Crucially, Better Regulation should be understood as a political tool. For the Commission as a whole, it contributes to strengthening “strategic actorness” (Jankauskas and Eckhard 2019) and, ultimately, its power in relation to the other EU institutions (Bürgin 2018). But the Better Regulation agenda is also about internal control. Meuwese and Gomtsian (2015: 490) describe it as curbing the commission's prelegislative discretion, and they conclude that the executive has “made a point of ‘self-regulating’ the discretionary space [that] it enjoys as the sole initiator of legislative proposals.” Successive presidents have introduced these seemingly constricting measures because the Better Regulation agenda increases the top-down control of the presidency over the rest of the commission (Becker et al. 2016; Wegrich 2015). Even before the Juncker reforms, impact assessment was understood to function as “a tool . . . to dilute proposals that did not fit [the president's] priorities” (Bürgin 2018: 840). Analyses of the Juncker reforms conclude that Better Regulation serves as “the chief institutional backer of the Juncker Commission's political agenda” and a core tool of executive control (Alemanno 2015: 345; Bürgin 2018; Wegrich 2015). In this sense, Better Regulation should be understood not only as an institution of EU health policy making but also as a PDoH that shapes the context, objectives, and governance logics of health policy.

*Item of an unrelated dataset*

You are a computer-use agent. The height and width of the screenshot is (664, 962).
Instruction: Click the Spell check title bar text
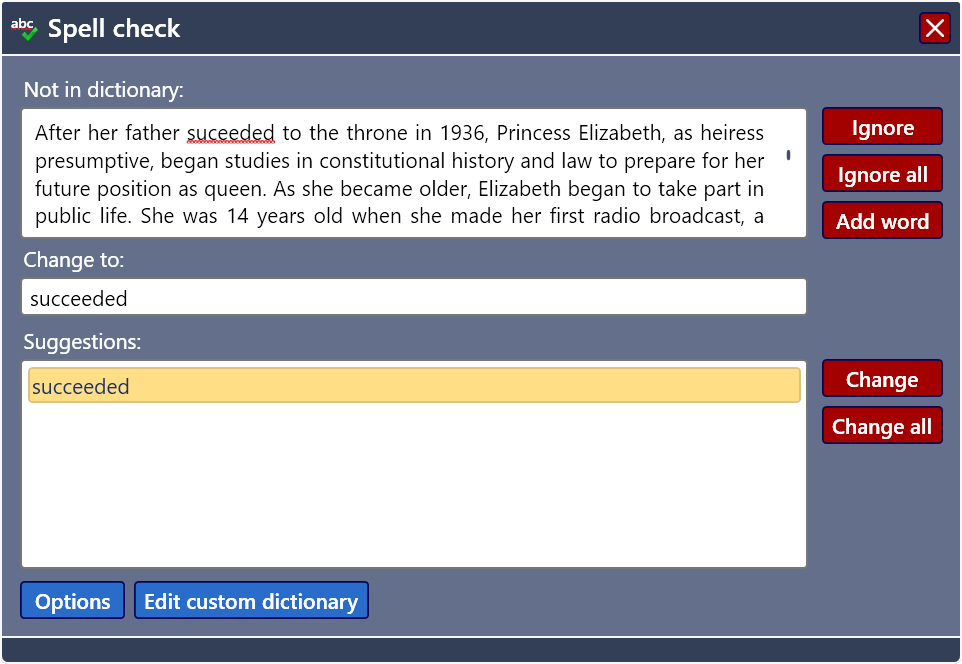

Better Regulation and Regulatory Chill

The sense of threat conveyed in existing debates on Better Regulation resembles descriptions of regulatory chill found in the literature on the interaction between ITIAs and health and environmental protections (Barlow et al. 2018; Milsom et al. 2021; Schram et al. 2018). Put simply, this literature seeks to explain the role of ITIAs in shaping policy makers’ (lack of) willingness to adopt regulations such as plain packaging for tobacco (Kelsey 2017) and bans on unnecessary pesticides (Cooper et al. 2013). Much of this work focuses on investor-state dispute settlement (ISDS) mechanisms, which allow investors to challenge government policy that negatively impacts their venture through arbitration and are commonly included in ITIAs. Related literature approaches the World Trade Organization's (WTO) Committee on Technical Barriers to Trade, through which states can raise trade challenges against other governments, in a similar way (Barlow et al. 2018). In the context of ISDS, regulatory chill refers to the delay, weakening, or abandonment of bona fide regulation by governments as a result of a real or perceived threat of a dispute (Schram et al. 2018: 195). This literature differentiates between anticipatory chill, based on the perceived likelihood of a future dispute, and response chill, which results from a concrete threat or challenge (Schram et al. 2018; Shekar 2016).

Crucially, the literature on ITIAs positions ISDS as one possible source of chill, and the WTO framework as another; here, we posit that metaregulation frameworks, such as Better Regulation, are yet another. As noted above, regulatory chill has already been invoked in the context of Better Regulation. To explore and elaborate on the proposition that metaregulatory frameworks might cause regulatory chill, we adapt Schram and colleagues’ (2018: 195) definition, conceptualizing regulatory chill as the delay, weakening, or abandonment of government regulation as a result of real or perceived obligations related to metaregulation. Response chill, in this context, is conceptualized as a reactive adjustment to regulatory scope or ambition following enforcement or a challenge related to metaregulatory norms or procedures. Anticipatory chill, on the other hand, describes an adjustment because of anticipated enforcement or challenges, reinforced by internalization and subject to discursive construction that shapes the interpretation of metaregulatory rules and norms.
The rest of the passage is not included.